3.       Consulting Fees; Business Expenses.

 

(a)       Consulting Fee. The Consultant shall receive from the Company a consulting fee equal to $300 per hour for Dr. Musso's services, and a travel fee of $150 per hour when traveling on behalf of the Company as authorized by the Company. Total not to exceed amount is $6000 unless authorized by the Company in writing, which may be via e-mail.

 

4.       Reimbursement for Business Expenses. Upon presentation of appropriate documentation to the Company, Company will reimburse reasonable travel expenses without markup incurred by the Consultant for any trip made at the request of the Company. Expenses will be itemized and included with the monthly invoice.

 

5.       Independent Contractor Status. The Consultant acknowledges and agrees that the Consultant’s status at all times shall be that of an independent contractor, and that neither the Consultant nor the Consultant’s Personnel may, at any time, bind or otherwise obligate the Company in any manner whatsoever.

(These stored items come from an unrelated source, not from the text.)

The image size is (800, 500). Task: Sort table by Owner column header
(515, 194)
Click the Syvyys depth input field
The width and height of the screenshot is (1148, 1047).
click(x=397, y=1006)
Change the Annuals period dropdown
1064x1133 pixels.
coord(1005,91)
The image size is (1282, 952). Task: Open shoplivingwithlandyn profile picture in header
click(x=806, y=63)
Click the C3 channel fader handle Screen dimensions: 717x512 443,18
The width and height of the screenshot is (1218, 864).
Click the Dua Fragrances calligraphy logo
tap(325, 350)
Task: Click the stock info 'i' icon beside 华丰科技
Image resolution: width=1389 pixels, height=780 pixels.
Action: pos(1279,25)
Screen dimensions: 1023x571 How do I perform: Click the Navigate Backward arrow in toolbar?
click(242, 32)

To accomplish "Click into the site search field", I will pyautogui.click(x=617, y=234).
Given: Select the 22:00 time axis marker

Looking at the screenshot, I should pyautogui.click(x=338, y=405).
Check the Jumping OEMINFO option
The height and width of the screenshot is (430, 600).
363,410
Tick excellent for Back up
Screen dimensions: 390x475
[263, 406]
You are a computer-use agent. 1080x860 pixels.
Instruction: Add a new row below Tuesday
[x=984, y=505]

The parties hereby acknowledge and agree that all consulting fees paid pursuant to Section 3 hereof shall represent fees for services as an independent contractor, and shall therefor be paid without any deductions or withholdings taken therefrom for taxes or for any other purpose. The payment of compensation to the Consultant's Personnel shall be the sole responsibility of the Consultant. The Consultant also agrees that during the Consulting Period, the Consultant and the Consultant’s Personnel shall not be eligible to participate in any of the employee benefit plans or arrangements of the Company. Nothing herein shall be construed to create a partnership, joint venture or agency relationship among the parties.

 

6.       Confidential Information. The Consultant agrees that the Consultant and the Consultant’s Personnel shall not, directly or indirectly, use, make available, sell, disclose or otherwise communicate to any person, other than with the specific prior permission of the Company in writing, any business and technical information or trade secrets, nonpublic, proprietary or confidential information, knowledge or data relating to the Company, any of their subsidiaries, affiliated companies, businesses or products, including, without limitation, the name of the chemical classes of the compounds or compositions being worked on, the chemical name of the compounds or compositions, any other attributes of the compounds or compositions, which shall have been obtained by the Consultant or the Consultant’s Personnel during the Consulting Period or any other period during which the Consultant or the Consultant’s Personnel provided services to the Company (or any predecessor). The foregoing shall not apply to information that (i) was known to the public prior to its disclosure to the Consultant or the Consultant’s Personnel, (ii) becomes generally known to the public subsequent to disclosure to the Consultant or the Consultant’s Personnel through no wrongful act of the Consultant, the Consultant’s Personnel or any other representative of the Consultant, or (iii) the Consultant or the Consultant’s Personnel is required to disclose by applicable law, regulation or legal process. This Section 5 shall survive the termination of the Consulting Period.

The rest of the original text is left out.